Ausgangstext:
#####
140 Millionen Euro Risikokosten noch nicht genehmigt
Insgesamt beschäftigt das Kanzleramt laut einem Regierungssprecher um die 840 Mitarbeiterinnen und Mitarbeiter. Ausgelegt sei der bestehende Bau für 580 Beschäftigte.
Neben den geplanten 637 Millionen Euro für den Erweiterungsbau des Kanzleramts rechnet die Bundesregierung mit weiteren 140 Millionen Euro für Risiken und potenzielle Preiserhöhungen, was die geplante Gesamtsumme von 777 Millionen Euro ergibt. Das Bundesministerium für Wohnen, Stadtentwicklung und Bauwesen hat die Gesamtkosten bereits anerkannt.
Auch das Bundesfinanzministerium – dessen Zusage für den Baustart nötig ist – hat die 637 Millionen Euro inzwischen genehmigt. Mit einer Freigabe der weiteren 140 Millionen Euro für mögliche Baurisiken wolle man noch warten, bis genauere Kostenprognosen möglich seien, wie eine Regierungssprecherin dem RedaktionsNetzwerk Deutschland (RND) sagte.
#####
Verständnisfragen:
A: Schreibe den Text zum Erweiterungsbau des Kanzleramts von „140 Millionen Euro Risikokosten“ bis „Gesamtkosten bereits anerkannt.“ wortgetreu ab.
B: Beantworte diese Fragen zum Text über den Erweiterungsbau des Kanzleramts:
(i) Für wie viele Beschäftigte ist der bestehende Bau ausgelegt?
(ii) Welche geplante Gesamtsumme ergibt sich für den Erweiterungsbau?
(iii) Welchem Medium gegenüber äußerte sich eine Regierungssprecherin?
C: Wie könnte der Text über den Erweiterungsbau des Kanzleramts nach seinem letzten Satz weitergehen? Setze ihn fort.

Vorgegebenes Material:
#####
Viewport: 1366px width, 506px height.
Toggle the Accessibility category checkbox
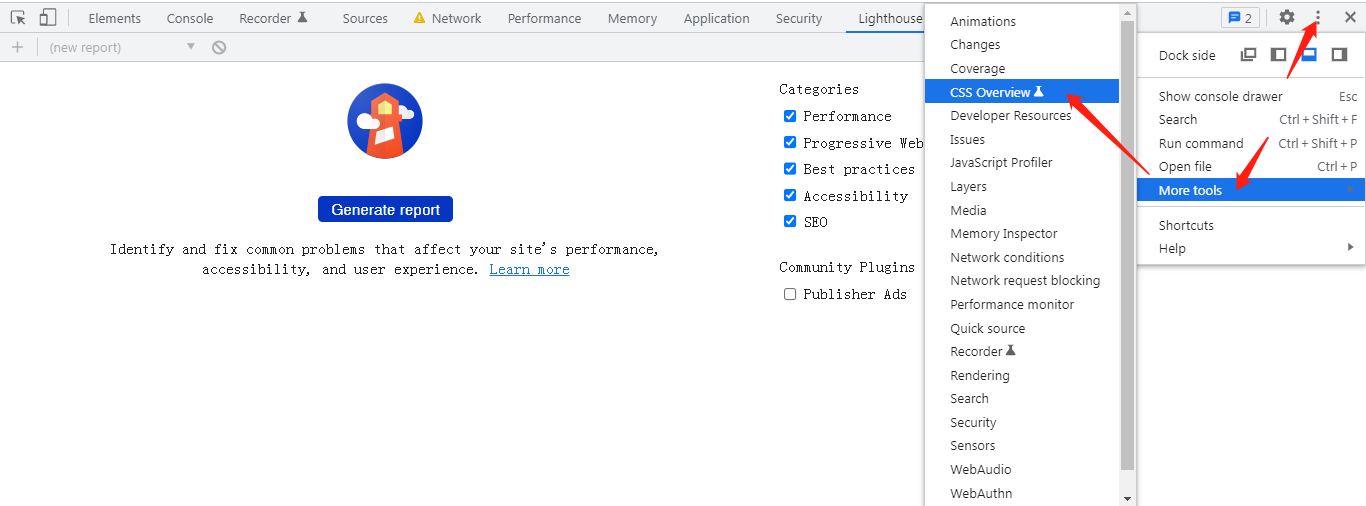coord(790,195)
#####
Antworten:
A:
140 Millionen Euro Risikokosten noch nicht genehmigt
Insgesamt beschäftigt das Kanzleramt laut einem Regierungssprecher um die 840 Mitarbeiterinnen und Mitarbeiter. Ausgelegt sei der bestehende Bau für 580 Beschäftigte.
Neben den geplanten 637 Millionen Euro für den Erweiterungsbau des Kanzleramts rechnet die Bundesregierung mit weiteren 140 Millionen Euro für Risiken und potenzielle Preiserhöhungen, was die geplante Gesamtsumme von 777 Millionen Euro ergibt. Das Bundesministerium für Wohnen, Stadtentwicklung und Bauwesen hat die Gesamtkosten bereits anerkannt.

B:
(i) Für 580 Beschäftigte.
(ii) 777 Millionen Euro.
(iii) Dem RedaktionsNetzwerk Deutschland (RND).

C:
Kritik von der Opposition
Die Oppositionsparteien kritisieren das Bauvorhaben der Bundesregierung. Linken-Abgeordnete Gesine Lötzsch sagte dazu vergangene Woche im Bundestag, die geplante Erweiterung werde der ursprünglichen Intention des Kanzleramtsgebäudes, Bescheidenheit zu demonstrieren, nicht mehr gerecht. Der stellvertretende AfD-Sprecher Stephan Brandner sprach sogar von der Errichtung eines „Protzklotzes“.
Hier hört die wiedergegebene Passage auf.